Conservative and medical options
- Watchful waiting: Reasonable for mild or no symptoms; periodic monitoring with exams and ultrasounds.
- NSAIDs: Can reduce menstrual cramps and modestly lower bleeding.
- Tranexamic acid: A non-hormonal option taken during menses to reduce heavy bleeding.
- Hormonal therapies: Combined hormonal contraception or progestin-only methods may lighten periods. A levonorgestrel-releasing intrauterine device (LNG-IUD) can substantially reduce bleeding for many, provided the cavity isn’t significantly distorted.
- GnRH agonists/antagonists: Temporarily reduce estrogen to shrink fibroids and decrease bleeding. FDA-approved oral combination therapies such as elagolix/estradiol/norethindrone (Oriahnn) and relugolix/estradiol/norethindrone (Myfembree) are indicated for heavy menstrual bleeding associated with fibroids. These are typically used for defined durations with monitoring due to potential hypoestrogenic side effects (e.g., hot flashes, bone density loss).
Procedural and surgical options
- Hysteroscopic myomectomy: Minimally invasive removal of submucosal fibroids through the cervix; often first-line for bleeding and fertility concerns tied to cavity-distorting fibroids.
- Myomectomy (laparoscopic, robotic, or open): Removes fibroids while preserving the uterus; appropriate for those aiming to maintain fertility. Recurrence can occur.
- Uterine artery embolization (UAE): Interventional radiology procedure that shrinks fibroids by cutting off their blood supply; helpful for bleeding and bulk symptoms. Not typically first choice when future pregnancy is a priority.
- MRI-guided focused ultrasound (MRgFUS): Noninvasive thermal ablation option for selected patients.

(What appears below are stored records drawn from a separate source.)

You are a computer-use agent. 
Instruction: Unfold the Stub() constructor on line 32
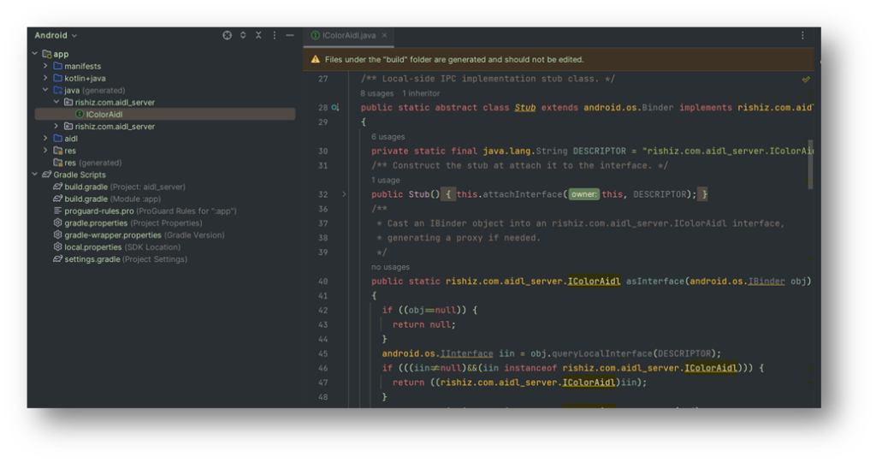[345, 194]
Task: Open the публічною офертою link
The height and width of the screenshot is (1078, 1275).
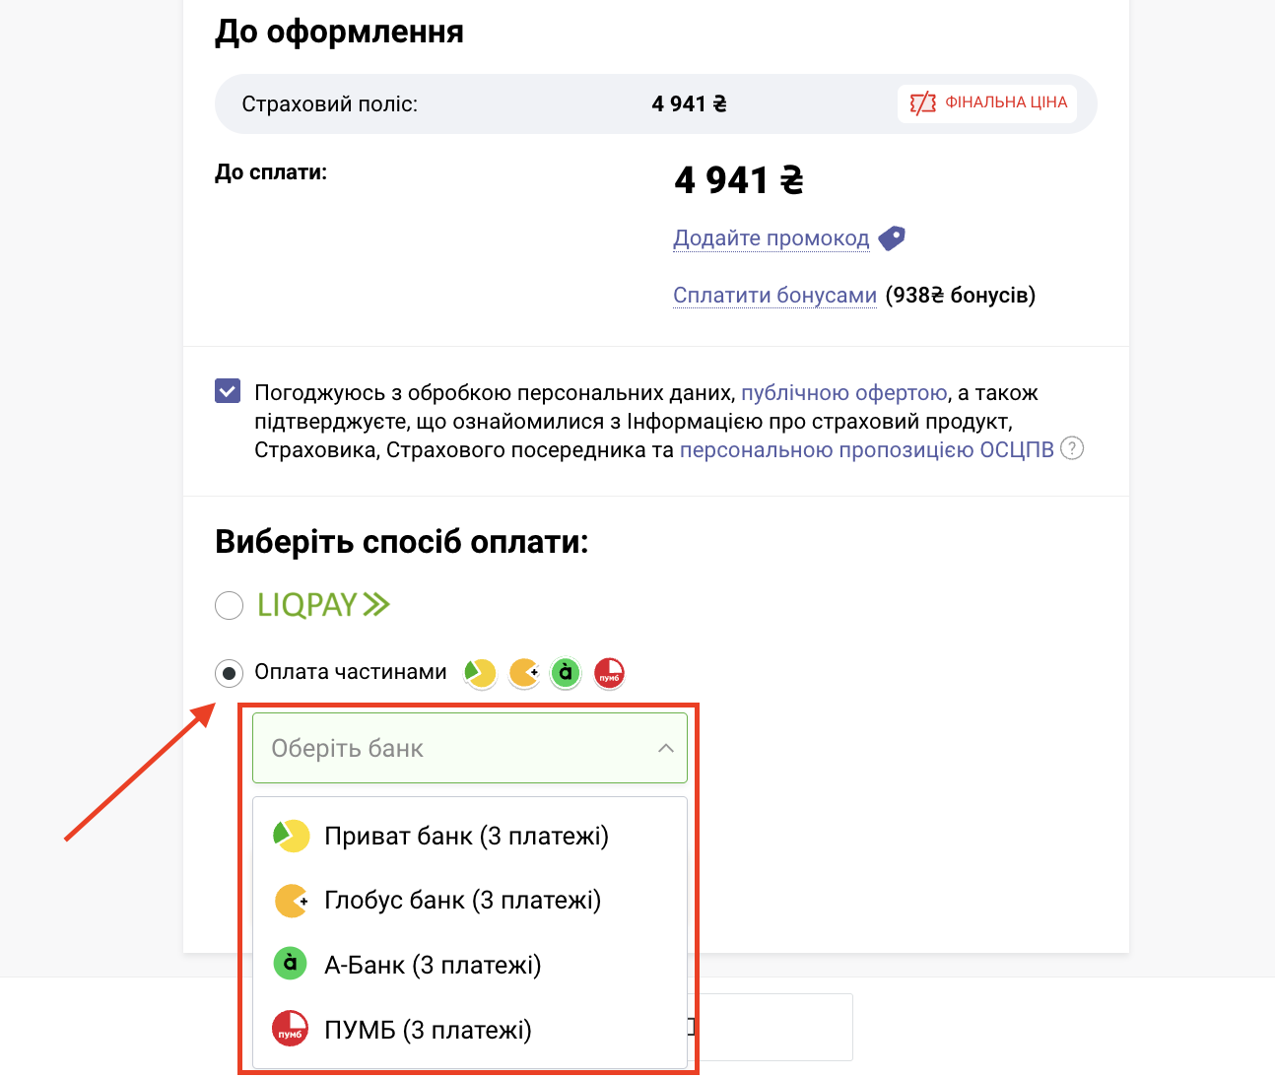Action: click(844, 392)
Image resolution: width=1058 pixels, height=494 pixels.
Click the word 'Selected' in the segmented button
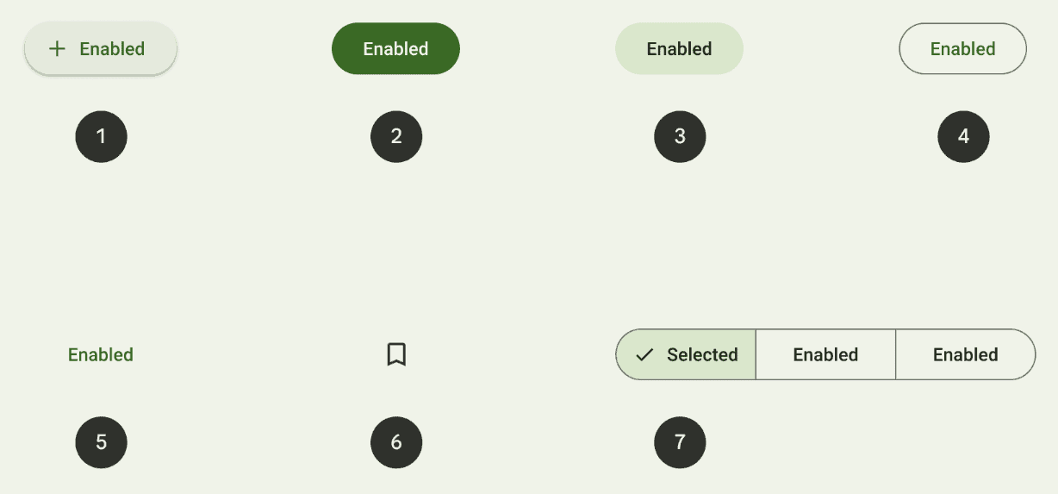coord(702,354)
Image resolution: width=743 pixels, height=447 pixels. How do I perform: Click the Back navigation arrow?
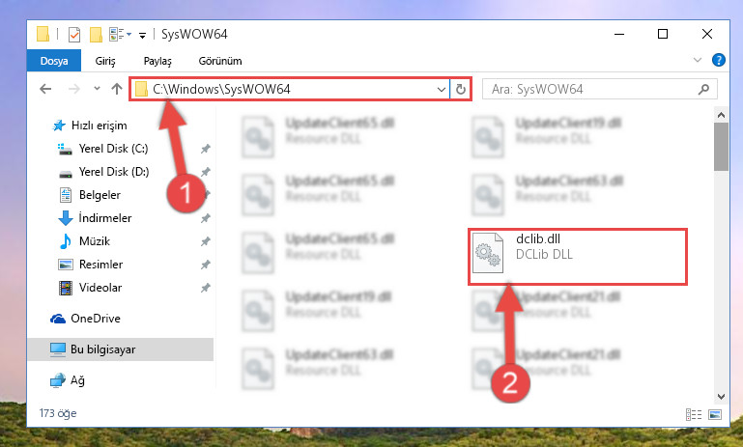coord(45,89)
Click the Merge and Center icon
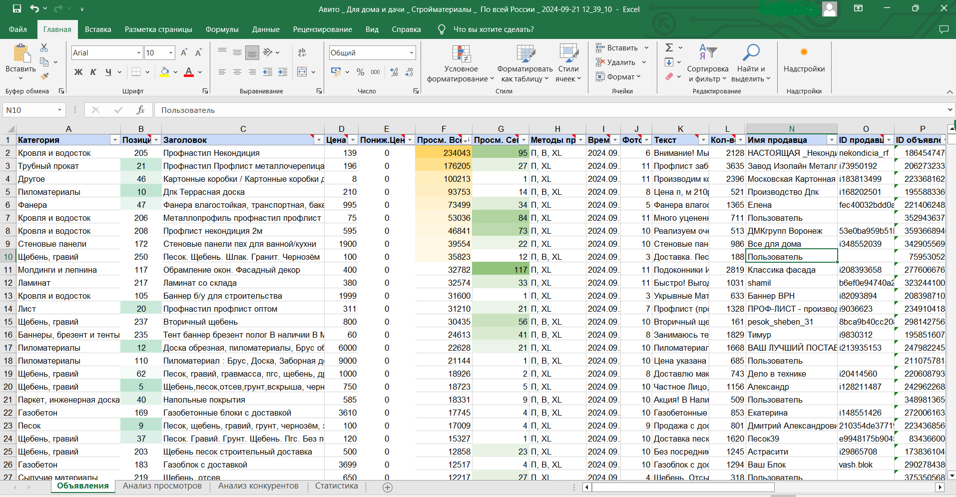The image size is (956, 497). [x=302, y=72]
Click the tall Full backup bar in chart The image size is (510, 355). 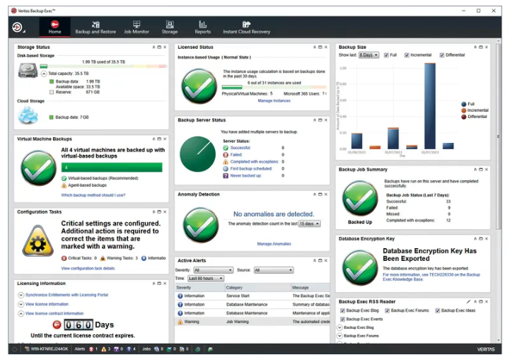click(x=429, y=105)
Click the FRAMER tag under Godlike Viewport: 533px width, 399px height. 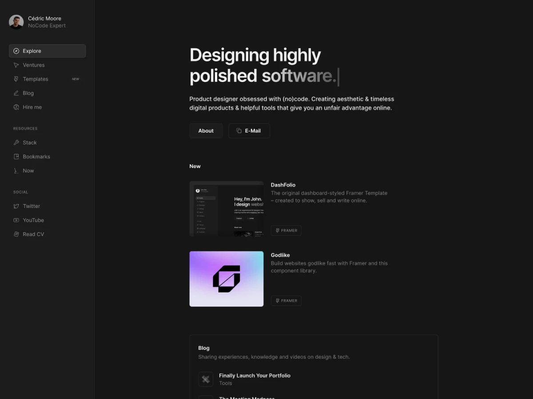286,301
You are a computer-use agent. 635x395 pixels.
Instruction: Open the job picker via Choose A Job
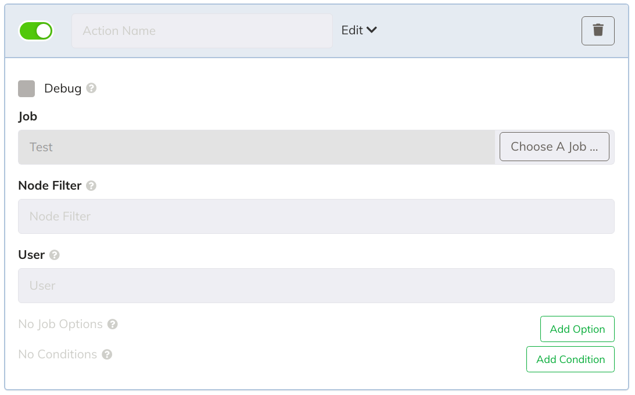coord(554,147)
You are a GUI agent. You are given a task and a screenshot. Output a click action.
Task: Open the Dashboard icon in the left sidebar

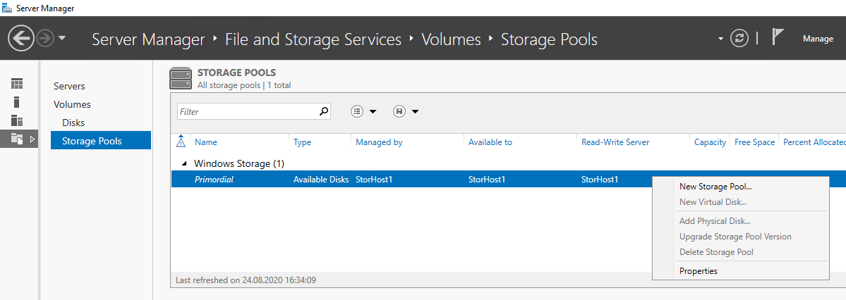(17, 84)
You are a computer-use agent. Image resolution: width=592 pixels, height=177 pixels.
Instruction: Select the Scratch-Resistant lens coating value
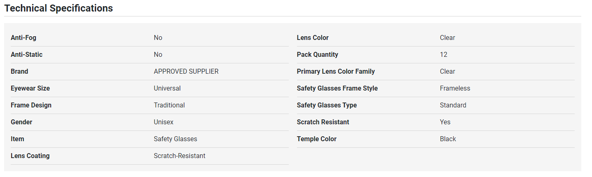[x=180, y=156]
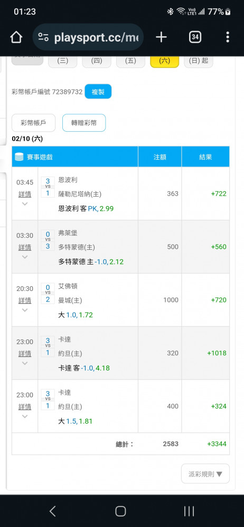Click the coin stack icon beside 賽事遊戲

19,157
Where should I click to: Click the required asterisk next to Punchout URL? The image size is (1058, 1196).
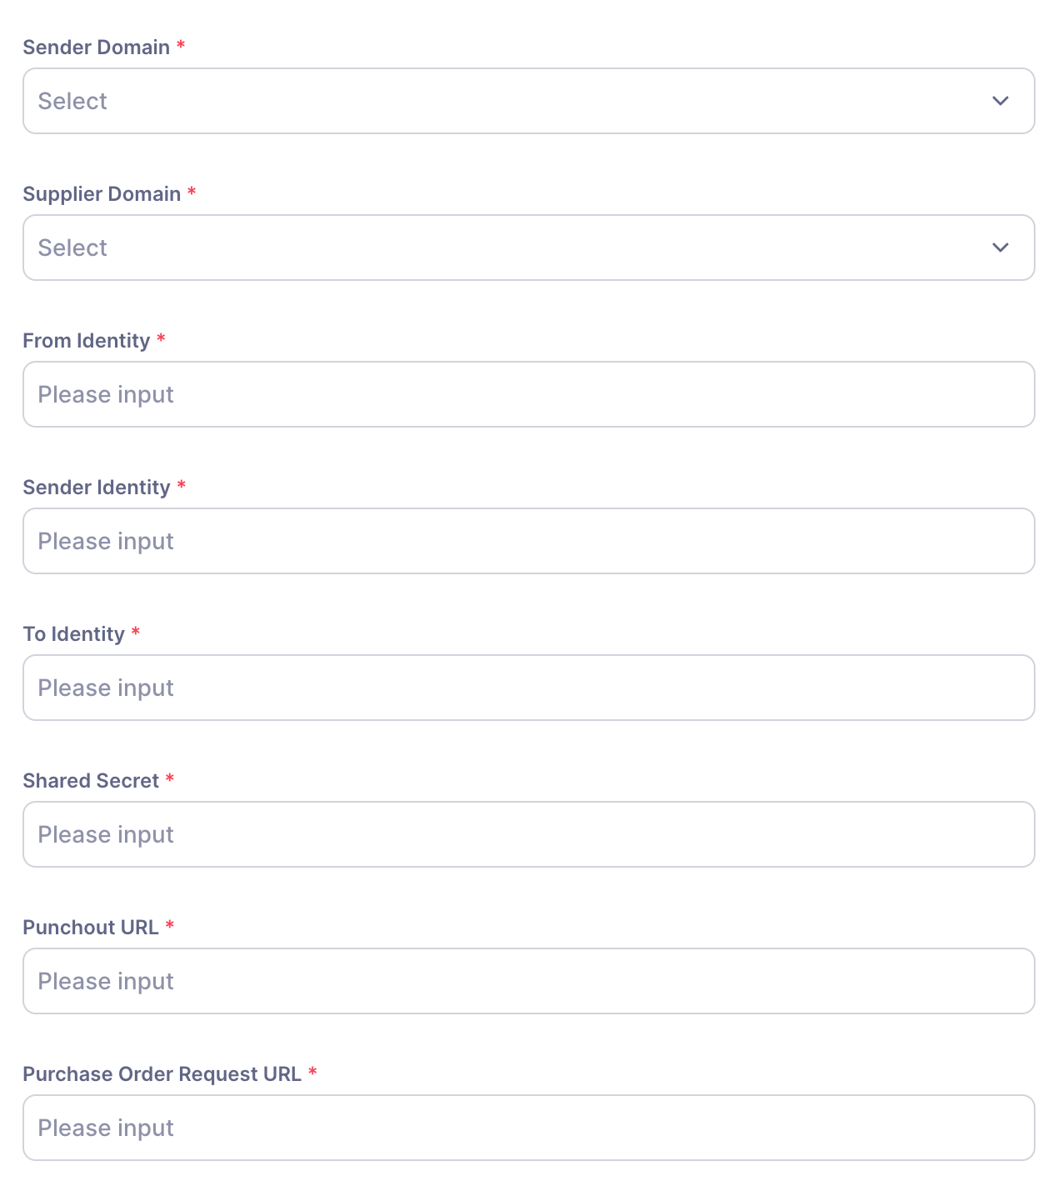(x=170, y=926)
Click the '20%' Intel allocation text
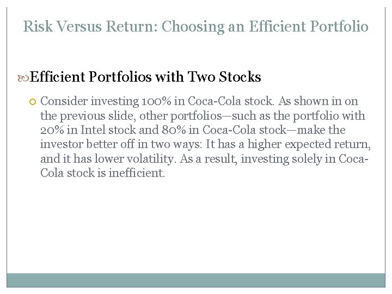This screenshot has width=392, height=294. pos(51,130)
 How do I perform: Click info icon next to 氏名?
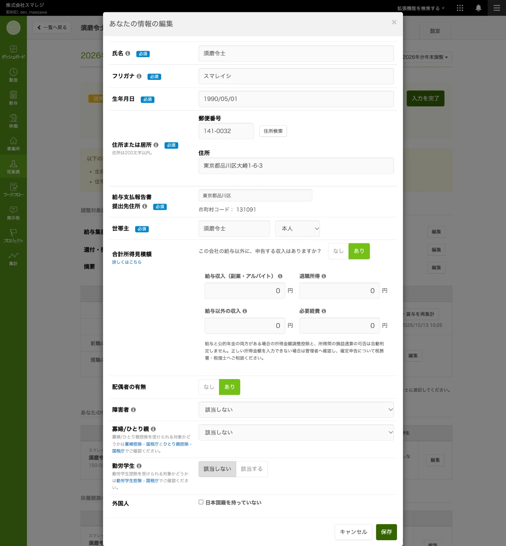(128, 54)
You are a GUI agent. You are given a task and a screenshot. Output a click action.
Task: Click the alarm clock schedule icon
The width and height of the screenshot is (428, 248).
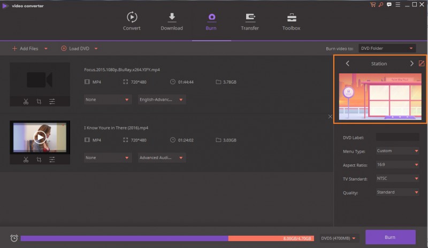coord(13,238)
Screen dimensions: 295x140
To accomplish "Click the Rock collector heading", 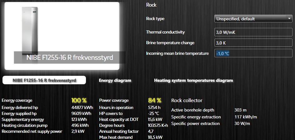I will pos(187,101).
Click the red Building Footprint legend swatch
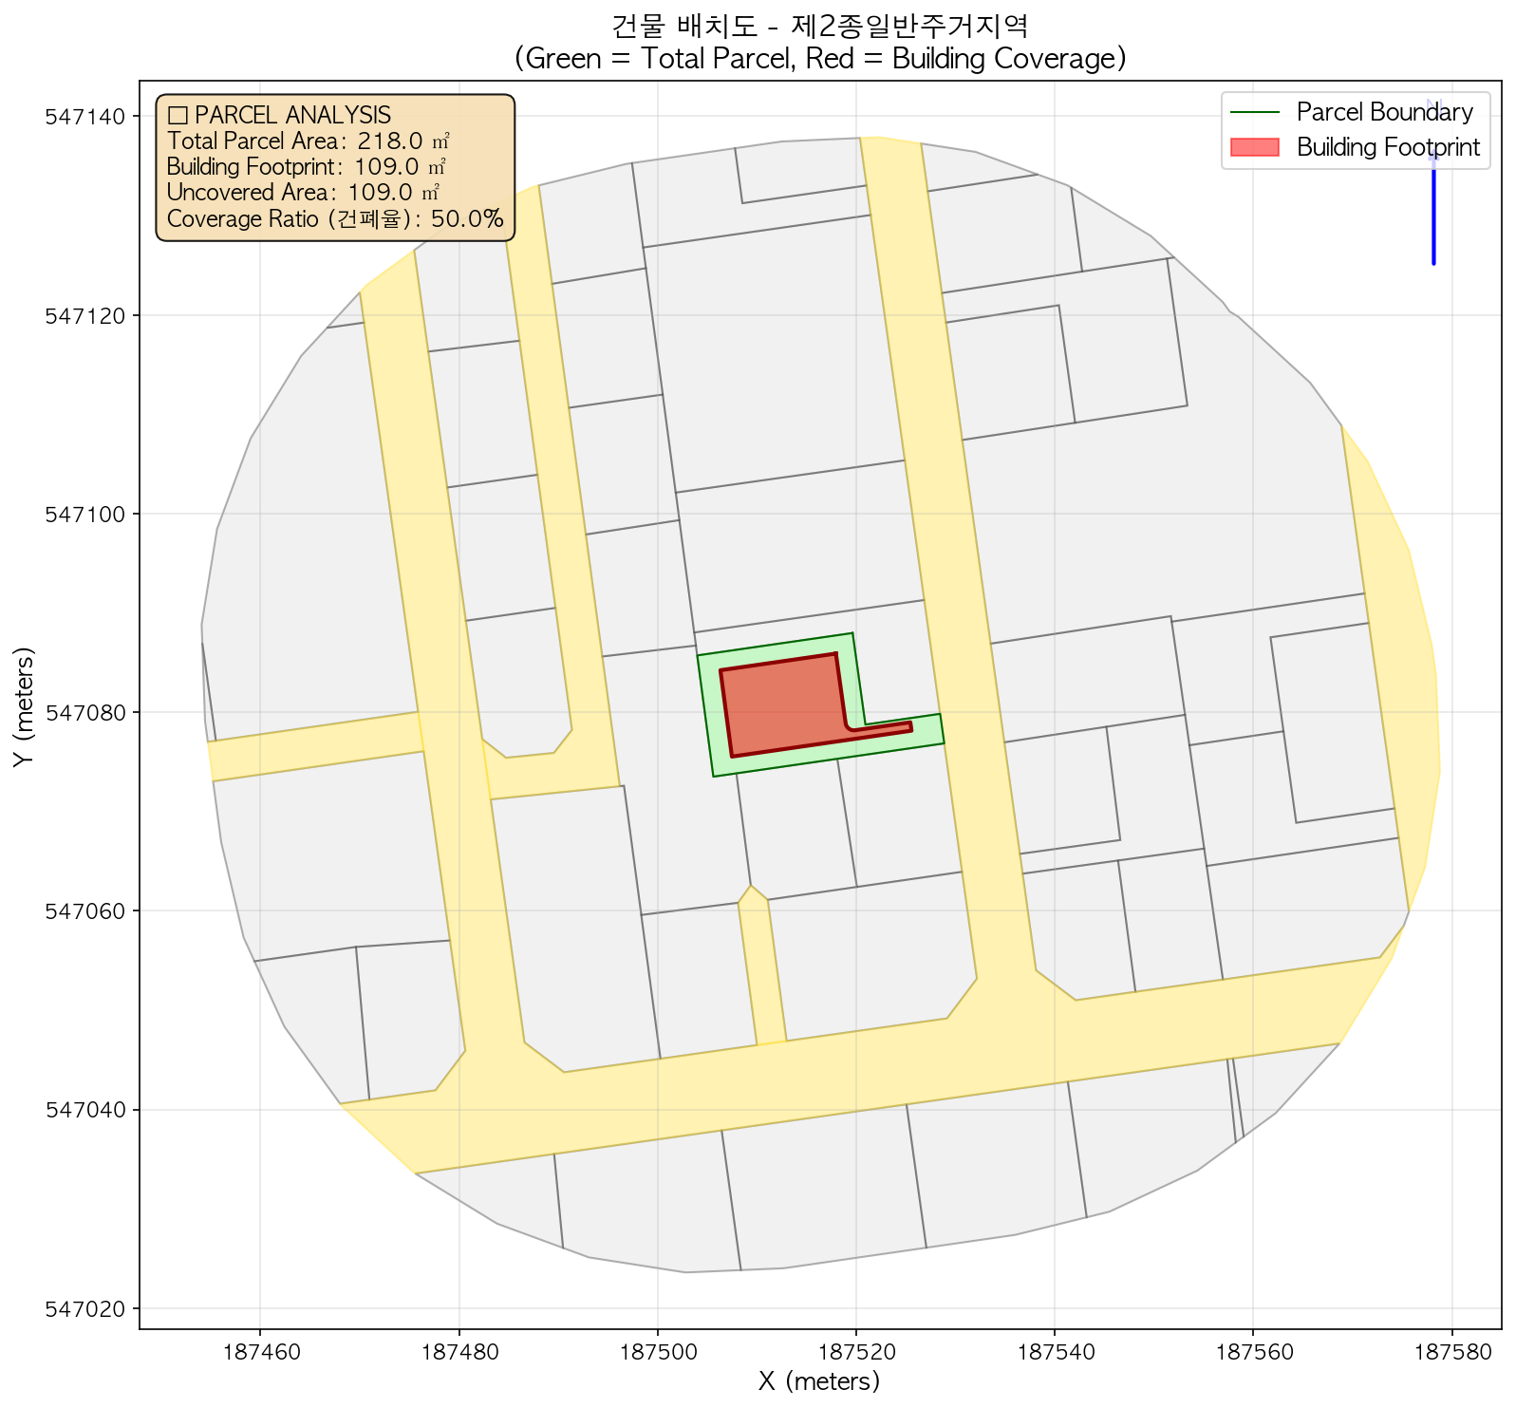Screen dimensions: 1516x1408 1255,147
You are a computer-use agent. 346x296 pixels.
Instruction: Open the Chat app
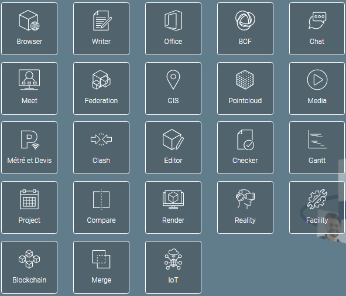pyautogui.click(x=317, y=29)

- Hysterectomy: Definitive treatment when childbearing is complete and other options are unsuitable or unsuccessful.
Your clinician will consider the fibroid’s location relative to the endometrial stroma and cavity when recommending therapy. For example, removing a submucosal fibroid that deforms the lining often yields the greatest improvement in heavy bleeding and may improve chances of conception in select patients.
When to seek care
- Periods that are consistently heavy, prolonged, or accompanied by anemia symptoms
- Bleeding between periods or after sex
- Pelvic pressure or pain that affects daily life
- Difficulty conceiving after 6–12 months of trying, or recurrent pregnancy loss
- Rapidly worsening symptoms, new postmenopausal bleeding, or concerns about a rapidly enlarging mass
Key takeaways
- The endometrial stroma is the supportive tissue within the uterine lining that is essential for menstruation and implantation.
- Fibroids arise from the uterine muscle, but submucosal and some intramural fibroids can disrupt the stroma and cavity, leading to heavy bleeding and, in some cases, fertility issues.
- Accurate mapping of fibroid location guides treatment—especially if fertility is a goal.
- Effective therapies range from medications to minimally invasive procedures and surgery; choices should be individualized.
References and trusted resources
- NICHD, NIH. Uterine Fibroids: Condition Information. https://www.nichd.nih.gov/health/topics/uterine/conditioninfo
- MedlinePlus, NIH. Uterine Fibroids. https://medlineplus.gov/uterinefibroids.html
- ACOG. Uterine Fibroids (Patient FAQ). https://www.acog.org/womens-health/faqs/uterine-fibroids
- NCBI Bookshelf (StatPearls). Histology, Endometrium. https://www.ncbi.nlm.nih.gov/books/NBK554450/
- NCBI Bookshelf (StatPearls). Uterine Leiomyoma. https://www.ncbi.nlm.nih.gov/books/NBK546680/
- FDA. Approval of Oriahnn for heavy menstrual bleeding due to fibroids. https://www.fda.gov/news-events/press-announcements/fda-approves-first-oral-drug-treatment-management-heavy-menstrual-bleeding-associated-uterine-fibroids
- FDA. Myfembree (relugolix/estradiol/norethindrone) information. https://www.fda.gov/drugs
- NCI. Uterine Sarcoma Treatment (PDQ) – Patient Version. https://www.cancer.gov/types/uterine/patient/uterine-sarcoma-treatment-pdq
This article is informational and not a substitute for personal medical advice. Discuss your symptoms and goals with a qualified clinician.